| T.R | Title | User | Personal Name
 | Date | Lines | 
|---|
| 277.1 | I like Janus Twenty! | SOLVIT::CHEN |  | Wed Sep 16 1992 14:11 | 10 | 
|  |     I don't know about the India Fund. But the Janus Tewnty Fund invests in
    20 - 25 different stocks (therefore the name). It is a very good fund
    and has been recommended by Money and some other financial publicatons.
    However, due to its limited holdings, it is rather volatile. Not the
    kind of "moderate risk" you are talking about. But, in a long run, I
    think it is a very good fund and it will do very well. The Janus Group
    of Funds require $1000 minimum initial investment. So, I think you just
    barely made it with that $1K.
    
    Mike
 | 
| 277.2 | More on India Growth Fund | TPSYS::SHAH | Amitabh Shah - Just say NO to decaf. | Wed Sep 16 1992 15:22 | 22 | 
|  | 	Re. .0
	Note that IGF is closed for new money. It is traded however, at a 
	discount, on NYSE (Symbol = IGF). 
	It was traded at 26 a few months ago when the Indian stock market
	was *booming*. However, with a huge securities scandal, involving 
	the most prominent bull players and highly placed banking and govt.
	officials, the market took a beating: IGF fell to around 15 in 
	June or July.
	It has since bounced back to 19, mostly because the Indian economy is
	growing reasonably well.
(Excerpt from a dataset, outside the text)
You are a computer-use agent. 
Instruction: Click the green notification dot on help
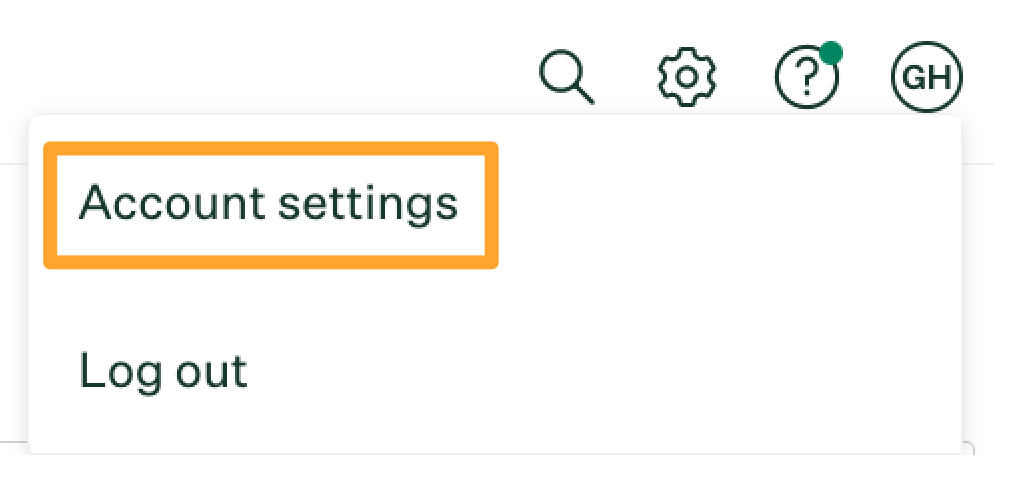(x=831, y=53)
In spite of all these scandals, the Bombay
	Stock Exchange was up around 100% for the last year!
	I wouldn't recommend that you put your 1000$ in IGF, if this is your
	first or only investment. But if you already have money in safer
	places, I would recommend IGF on its holdings (they have some of the
	bluest chip stocks in India). I don't know about the price though. 
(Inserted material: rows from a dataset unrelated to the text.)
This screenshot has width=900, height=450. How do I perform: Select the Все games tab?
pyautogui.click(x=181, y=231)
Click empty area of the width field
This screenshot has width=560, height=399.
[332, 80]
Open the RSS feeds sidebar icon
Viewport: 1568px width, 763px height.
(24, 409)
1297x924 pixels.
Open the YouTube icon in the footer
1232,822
	FWIW, I don't have any money in IGF, but my family in India continues 
	to hold many of its underlying stocks. 
 | 
| 277.3 | If not India, here's another English-speaking country | VMSDEV::HALLYB | Fish have no concept of fire. | Wed Sep 16 1992 20:23 | 9 | 
|  |     United Kingdom Fund, UKM, a closed-end mutual fund.  10% discount.
    
    Today the FTSE-100 was down 70 points but managed to recover *all* of
    it by the close.  A market that can withstand that kind of beating in
    the face of currency woes is a market destined to move higher.
    
    But, wait until next week, just in case...
    
      John
 | 
| 277.4 | What about a Japan fund? | CAMONE::ZIOMEK | Pump up the TEST | Thu Sep 17 1992 12:05 | 9 | 
|  |     
    
    	What about a Japan fund? The Scudder Japan fund is up about 13%
    over the last 6 weeks or so. With the Nikkei still at depressed levels 
    since the late 80's it has a lot of room to grow upwards!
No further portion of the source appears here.